Il y a 25 ans, Jean Paul II interpellait les catholiques de France Aux JMJ à Paris, 21 août 1997
Aude est l’une des soixante-dix délégués choisis pour accueillir Jean-Paul II à Paris, au Champ-de-Mars, où il s’apprête à rencontrer des milliers de jeunes. Il fait le tour du podium pour saluer tous les représentants. Aude raconte à notre confrère Luc Adrian : « J’aperçois sa main gauche qui tremble. Je n’ai pas hésité une seconde. Je vois cet homme qui souffre, cette main qui tremble, je me dis : “Prends-la !” Je la saisis de la main droite, puis comme elle continue à trembler, je la lui prends des deux mains. Les tremblements cessent alors. Je sens très bien qu’il me tient, qu’il me serre la main, qu’il s’accroche à moi. C’est pourquoi je ne l’ai pas lâché. J’ai envie de rester toute ma vie comme ça, à lui tenir la main… […] Puis le cardinal Lustiger m’a fait signe de lâcher prise. […] Autour de moi, tout le monde est hyper-jaloux, bien sûr. Mon mari, Nicolas, le premier ! […] Des amis l’ont appelé au bureau et lui ont dit : “Tu as vu ta femme ? – Ben non, pourquoi ? – Elle passe en ce moment à la télévision, et ça fait cinq minutes qu’elle tient la main du pape (10).” »

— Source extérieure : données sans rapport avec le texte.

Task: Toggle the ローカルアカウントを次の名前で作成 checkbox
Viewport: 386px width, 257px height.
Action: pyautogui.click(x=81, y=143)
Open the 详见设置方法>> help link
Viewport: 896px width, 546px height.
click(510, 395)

(10) Famille Chrétienne, n°1025, 4 septembre 1997. Le 21 août 1997, Jean-Paul II a rendez-vous avec la jeunesse à Paris, ici au Champ-de-Mars, puis à Longchamp. / GIANCARLO GIULIANI-CPP
Âgé et malade à la fin de sa vie
Jean-Paul II était atteint depuis de longues années de la maladie de Parkinson. Mgr Konrad Krajewski, l’un des cérémoniaires du pape, qui l’assistait dans les célébrations, raconte : « Je me sentais tellement indigne d’être proche de cet homme et de le servir, que dans les dernières années de son pontificat, avant chaque célébration, j’allais me confesser, même si nous avions deux ou trois célébrations par semaine […]. Je ressentais le besoin d’être parfaitement “lavé” lorsque je m’approchais du pape. Je voyais sa souffrance et ses difficultés dans chaque mouvement. Un jour, alors qu’il était malade, au cours d’une célébration sur le parvis de la basilique Saint-Pierre, en me penchant vers lui, je me permis de lui dire : “Votre Sainteté, puis-je faire quelque chose pour vous aider ? Peut-être quelque chose vous fait-il mal ?” Il m’a répondu : “Désormais, tout me fait mal, mais il faut qu’il en soit ainsi…” J’étais certain et profondément convaincu que j’assistais et que je touchais une personne sainte (11). »
(11) L’Osservatore Romano, 2 avril 2008.